# Document passage:
....

Modern Home Tours, which has been criticized by some nonprofit organizers of tours for muscling in on their turf, often seeks local nonprofit partners in the various cities—preservation groups or AIA chapters, Swinney says. The local partners are asked to provide docents and get out the word, in exchange for donations from Modern Home Tours.

"It helps us because they're connected to the community in a way we are not," Swinney says.

The company's tours have not succeeded as hoped in every market, Spencer says. In Kansas City, only 150 people attended, between 50 and 100 fewer than expected. "It was summer," she says.

Spencer says the goal is to reflect the character of modernism found in each location. "[Architect] Bruce Goff influenced modernism in Kansas City. The beach cities in Los Angeles have a very different aesthetic," she says.

The company's tours mix new homes with historic modern homes. "We look for quality," Spencer says. "It's got to be beautiful. Of course, it's my opinion of what's beautiful—and the architect's, and the homeowner's opinion."

 

Is your home ready for the next show?

No home tour is complete without homes—but finding just the right ones can be a challenge.

Linda Siguenza, who helps organize Eichler tours in San Mateo Highlands, drives the neighborhood looking for sharp-looking houses, then knocks on doors. Gretchen Steinberg, who ran one tour in Sacramento and plans another, has done the same.

"Some people are very willing, others not so much," Siguenza says. "One home is a crown jewel of the neighborhood, but the people are reclusive," she says.

Steinberg said finding homes for her tour was the biggest challenge. "Some people didn't want the wear and tear on their house, or the inconvenience of having to adjust their lives on the day of the tour."

....

# Task 1:
Translate this sentence from the passage on modern home tours into Spanish: "The company's tours mix new homes with historic modern homes."
# Task 2:
Answer these questions using the passage on modern home tours.
(a) How many people attended the Kansas City tour?
(b) Which architect is named as an influence on modernism in Kansas City?
(c) What did Steinberg say was the biggest challenge for her tour?

....

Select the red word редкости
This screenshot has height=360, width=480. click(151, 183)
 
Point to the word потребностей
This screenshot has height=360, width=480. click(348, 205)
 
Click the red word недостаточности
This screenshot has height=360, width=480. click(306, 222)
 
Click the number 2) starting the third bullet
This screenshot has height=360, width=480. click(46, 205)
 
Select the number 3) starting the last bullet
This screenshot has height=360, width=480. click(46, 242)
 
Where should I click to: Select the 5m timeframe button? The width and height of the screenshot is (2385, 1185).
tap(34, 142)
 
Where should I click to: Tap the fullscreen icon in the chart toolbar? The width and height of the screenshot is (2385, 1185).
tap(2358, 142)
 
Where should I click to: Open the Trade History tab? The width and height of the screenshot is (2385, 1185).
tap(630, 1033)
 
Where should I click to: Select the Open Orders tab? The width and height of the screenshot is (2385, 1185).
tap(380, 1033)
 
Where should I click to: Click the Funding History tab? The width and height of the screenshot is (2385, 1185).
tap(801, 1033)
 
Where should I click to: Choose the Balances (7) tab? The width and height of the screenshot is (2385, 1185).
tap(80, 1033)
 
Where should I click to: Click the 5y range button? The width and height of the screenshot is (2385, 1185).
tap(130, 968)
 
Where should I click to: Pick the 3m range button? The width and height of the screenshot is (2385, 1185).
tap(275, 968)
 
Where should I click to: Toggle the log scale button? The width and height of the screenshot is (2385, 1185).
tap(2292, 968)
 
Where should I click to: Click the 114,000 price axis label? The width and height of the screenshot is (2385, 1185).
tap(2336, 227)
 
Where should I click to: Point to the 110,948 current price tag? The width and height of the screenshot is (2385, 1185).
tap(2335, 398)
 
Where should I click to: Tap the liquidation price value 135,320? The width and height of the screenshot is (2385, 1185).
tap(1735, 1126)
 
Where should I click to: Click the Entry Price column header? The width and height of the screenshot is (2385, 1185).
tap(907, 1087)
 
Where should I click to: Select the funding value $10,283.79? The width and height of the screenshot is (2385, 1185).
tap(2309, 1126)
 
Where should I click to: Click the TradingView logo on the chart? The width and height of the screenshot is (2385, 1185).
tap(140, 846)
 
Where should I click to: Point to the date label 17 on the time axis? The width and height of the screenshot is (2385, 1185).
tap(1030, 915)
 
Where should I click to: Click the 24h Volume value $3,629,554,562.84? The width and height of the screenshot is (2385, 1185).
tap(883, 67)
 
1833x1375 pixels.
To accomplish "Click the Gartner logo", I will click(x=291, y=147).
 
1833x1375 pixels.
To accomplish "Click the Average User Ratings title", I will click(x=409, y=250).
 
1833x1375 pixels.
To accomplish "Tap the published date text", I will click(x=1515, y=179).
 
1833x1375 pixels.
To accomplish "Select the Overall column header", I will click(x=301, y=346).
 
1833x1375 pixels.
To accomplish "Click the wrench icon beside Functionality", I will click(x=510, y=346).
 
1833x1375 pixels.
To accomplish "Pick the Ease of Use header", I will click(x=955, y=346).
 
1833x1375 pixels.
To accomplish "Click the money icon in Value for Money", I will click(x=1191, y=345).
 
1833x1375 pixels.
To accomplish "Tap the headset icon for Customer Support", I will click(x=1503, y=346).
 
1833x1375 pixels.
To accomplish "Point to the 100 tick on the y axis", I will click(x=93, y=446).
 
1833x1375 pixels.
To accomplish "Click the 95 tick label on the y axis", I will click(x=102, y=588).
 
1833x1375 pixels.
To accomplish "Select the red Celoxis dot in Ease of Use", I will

....

# Written reply 1:
Los recorridos de la empresa combinan casas nuevas con casas modernas históricas.

# Written reply 2:
(a) 150 people.
(b) Bruce Goff.
(c) Finding homes for the tour.